The mystery of why I always found Sir Keir Starmer vaguely familiar – and why he filled me, too, with some sense of trepidation – was finally solved when I attended a reunion dinner with some old Observer colleagues. One related how in the late eighties – not long after Starmer had gained a postgraduate bachelor of civil law degree at St Edmund Hall, Oxford – he supplemented his income as a locum libel lawyer on the paper.

“He was an absolute nightmare – the sort of lawyer who wouldn’t allow us to put the date on the front page until we could first show him we’d verified it with three different sources,” my old friend recalled. “He’d come in on Friday nights and work, too, Saturdays, looking at proofs. Stories that were quite interesting to start off with were invariably rendered risk-free but utterly incomprehensible by his thick red felt tip.”

I was then in my twenties, editing the Sunday paper’s old Pendennis diary column and my own memories of the man I now know to be Starmer are at best sketchy.

I remember only an impressive dark pompadour. His cautiousness was a harbinger of how, three decades on, he’d approach the job of leading the Labour party.

Starmer’s decision to work at the Observer was, however, principled: he couldn’t countenance working for a Rupert Murdoch rag after he stood alongside striking print workers when the tycoon set about busting their unions by relocating to a high-tech plant at Wapping in East London.

Starmer (pictured above) was not the only future star working on the Observer during this period: Blake Morrison, the poet, was there; Robin Lustig, the future BBC presenter, Andrew Adonis, and the political editor was Robert Harris. Anthony Howard, the paper’s deputy editor, made a rare error of judgment when he told Harris not to be so “bloody stupid” when he announced he intended to go off and write a book called Fatherland.

Tusk force

Beset with allegations that it paid its chairman Damian Aspinall’s wife Victoria £150,000 for interior design services – 10% of all its donations – the Aspinall Foundation is finding it hard to attract donors. Four months after I disclosed that it had raised a modest £250,000 – a quarter of the £1m target the foundation set itself to return elephants to the wild – the figure now stands at just £4,138 more. Aspinall had clearly hoped that Carrie Johnson, the prime minister’s wife, would be a big draw for rich backers, but this has proved to be forlorn.

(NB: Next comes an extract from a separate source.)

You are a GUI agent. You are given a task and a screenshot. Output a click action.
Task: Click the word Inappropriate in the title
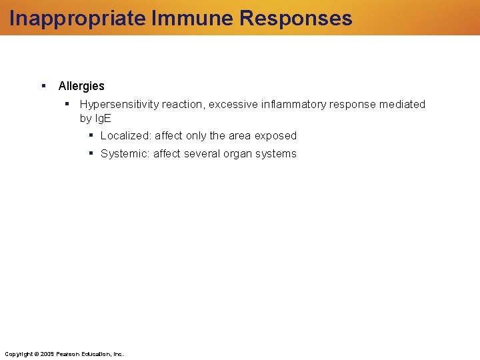pyautogui.click(x=78, y=18)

The organisation and its sister charity, the Howletts Wild Animal Trust, are already being investigated by the Charity Commission over their spending and financial management. They have until next year to reach their ambitious fundraising target, although their plans to relocate was news to the Kenyan authorities.

Its ministry of tourism expressed “concern” over the project, adding: “relocation of an animal from a zoo is not easy and is expensive”.

Absent friend

One year on from Evgeny Lebedev (pictured below) being sworn in as Lord of Hampton in the London Borough of Richmond-on-Thames and of Siberia in the Russian Federation, he is still to make his presence felt in the Upper House.

Boris Johnson’s occasional party host was introduced to fellow peers by The Big Issue founder Lord Bird and Lord Clarke, who got to know him when, as a director of The Independent, he acquired the newspaper and occasionally had lunch to discuss it. “I haven’t seen him since the introduction ceremony,” Clarke tells me. A pity, as Lebedev might have brightened the place up a bit.